╔══

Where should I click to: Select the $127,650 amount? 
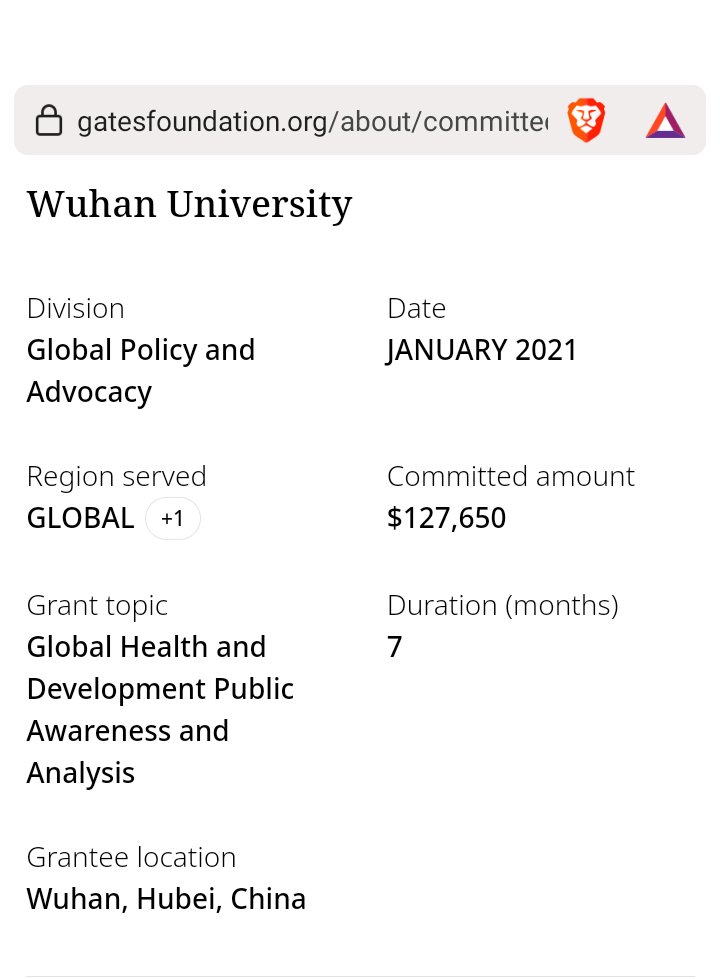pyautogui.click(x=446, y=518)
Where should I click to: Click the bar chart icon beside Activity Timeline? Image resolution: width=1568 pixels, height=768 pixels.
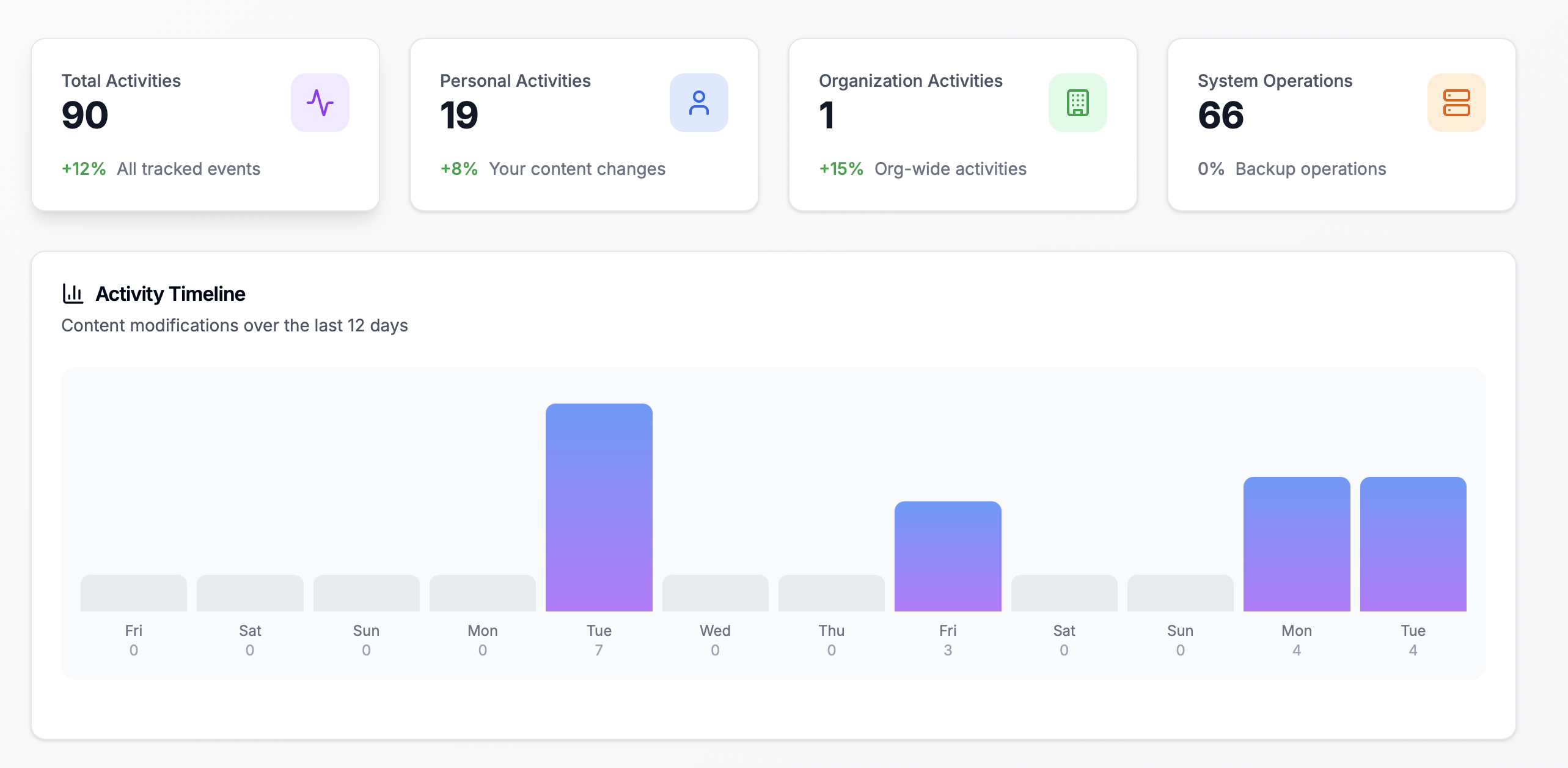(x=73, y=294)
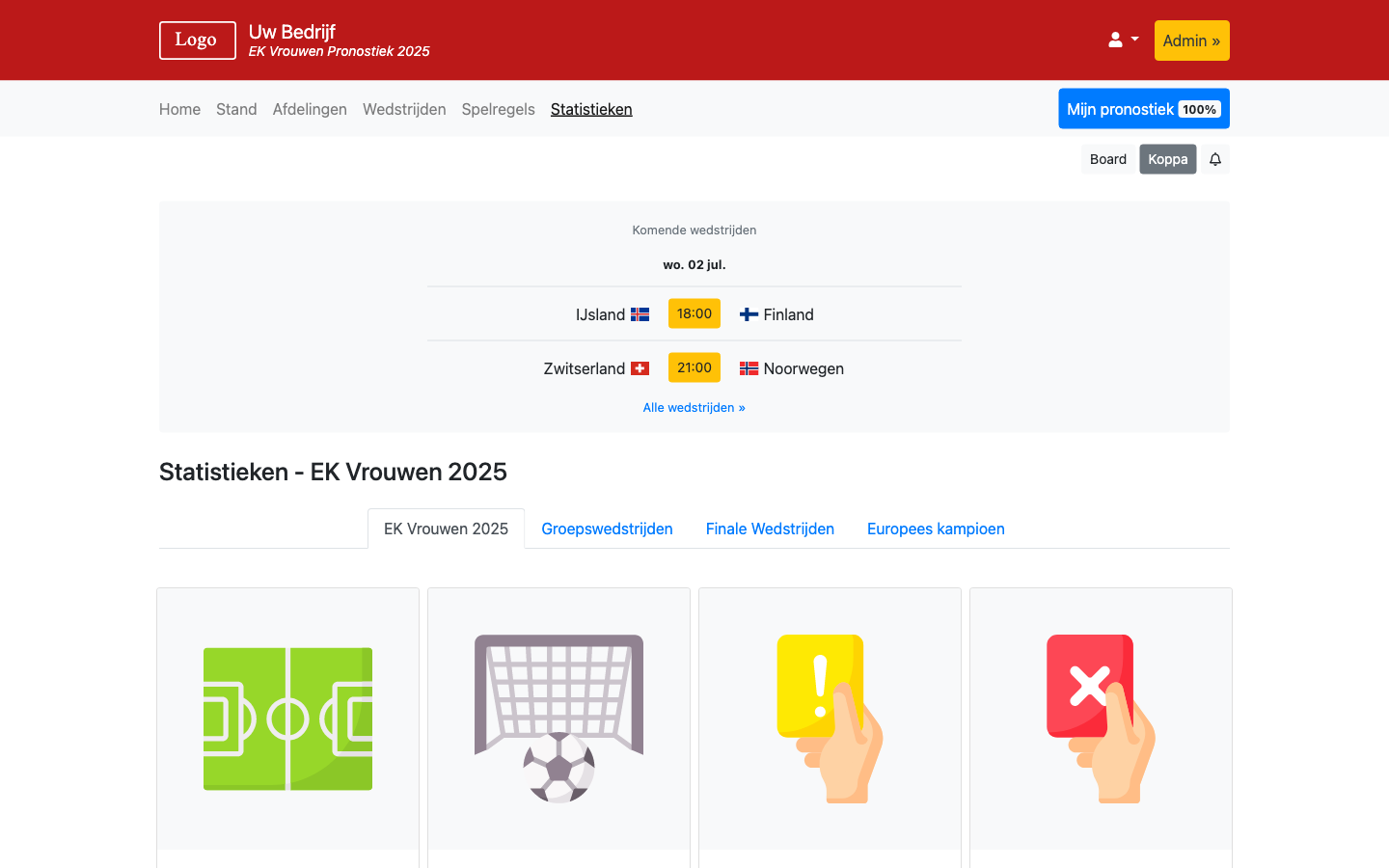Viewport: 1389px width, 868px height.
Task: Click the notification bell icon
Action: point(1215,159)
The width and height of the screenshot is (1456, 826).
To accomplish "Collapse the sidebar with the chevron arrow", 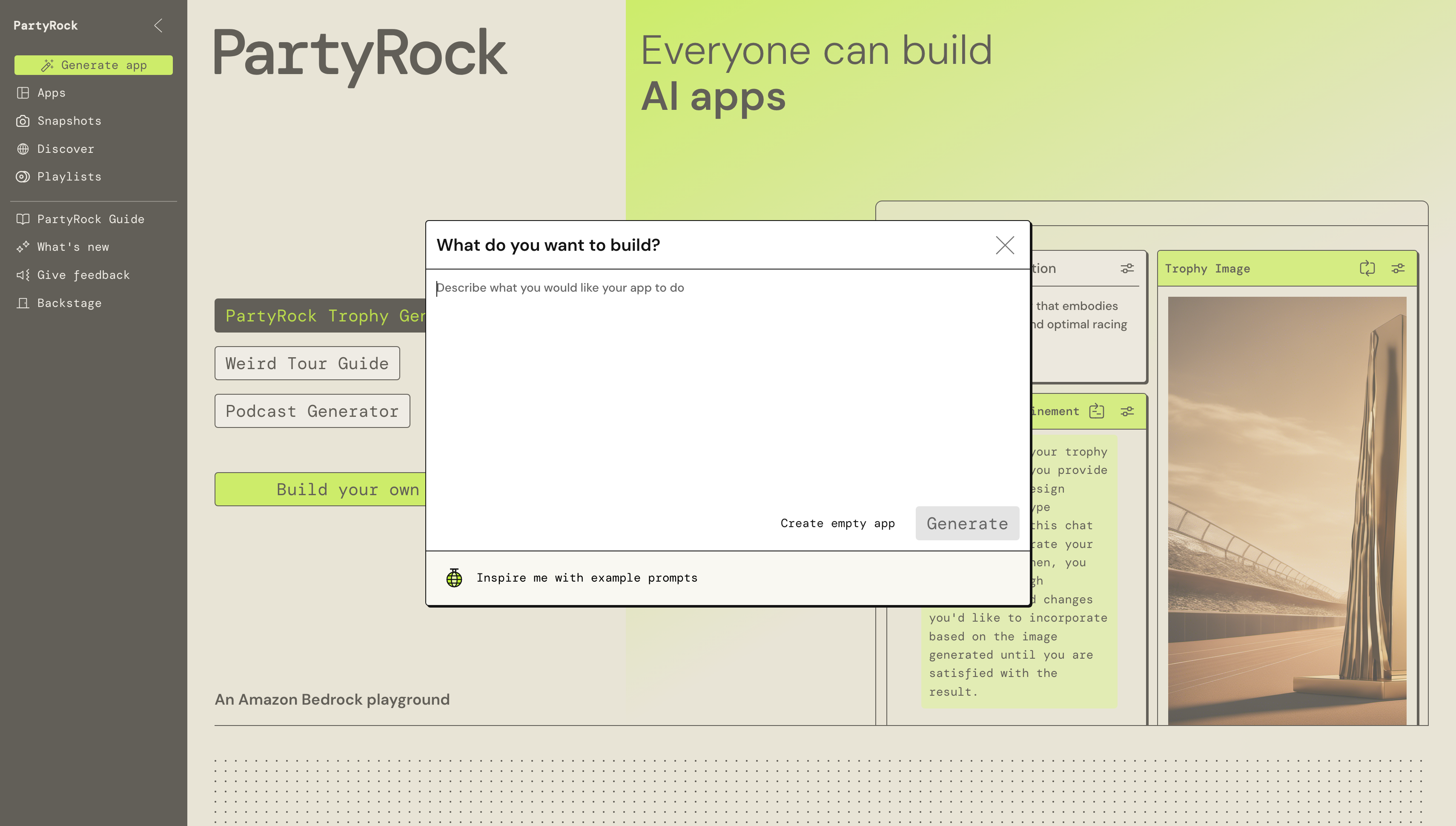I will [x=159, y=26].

╚══
╔══

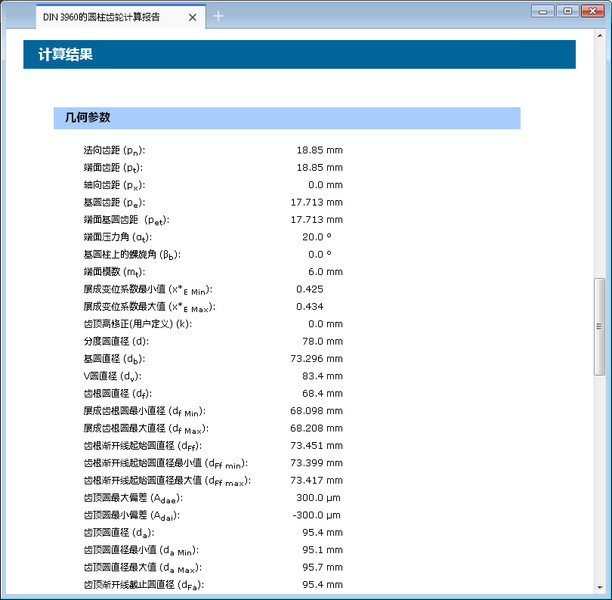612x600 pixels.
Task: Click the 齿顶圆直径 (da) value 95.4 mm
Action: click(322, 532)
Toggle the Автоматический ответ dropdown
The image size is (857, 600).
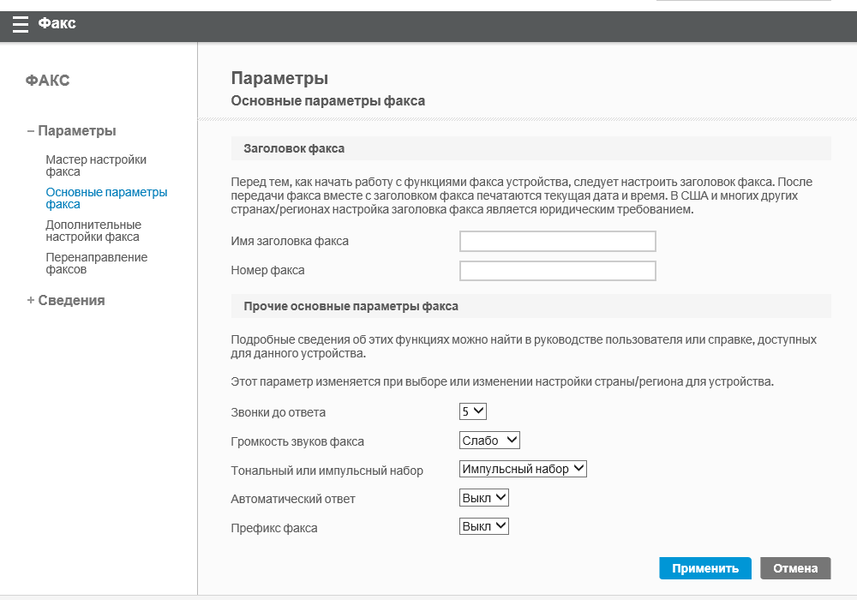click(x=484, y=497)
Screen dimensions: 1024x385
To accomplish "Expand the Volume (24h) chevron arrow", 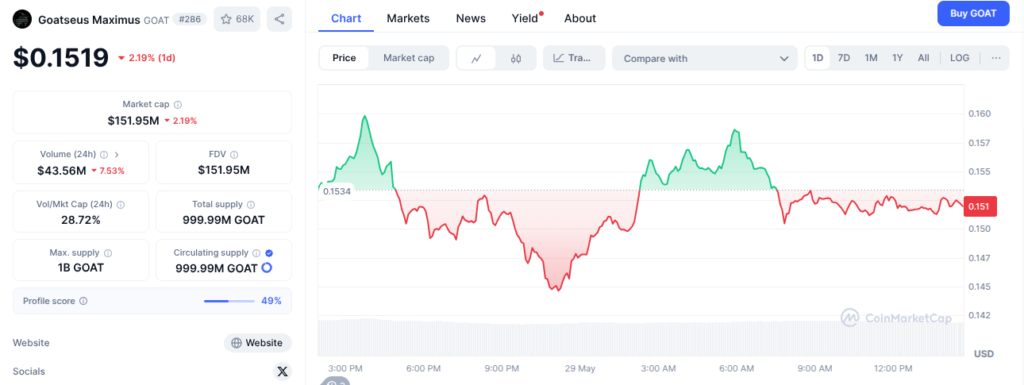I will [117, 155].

╚══

Reproduce the material verbatim, beginning at the line that contains "Where should I click to: Click" and stopping after the line that contains "Action: point(1215,159)". Omit the pictures from your answer.

**Output**
Where should I click to: Click the bar chart icon beside Activity Timeline? Image resolution: width=1568 pixels, height=768 pixels.
(x=73, y=294)
Viewport: 1389px width, 868px height.
Task: Click the notification bell icon
Action: point(1215,159)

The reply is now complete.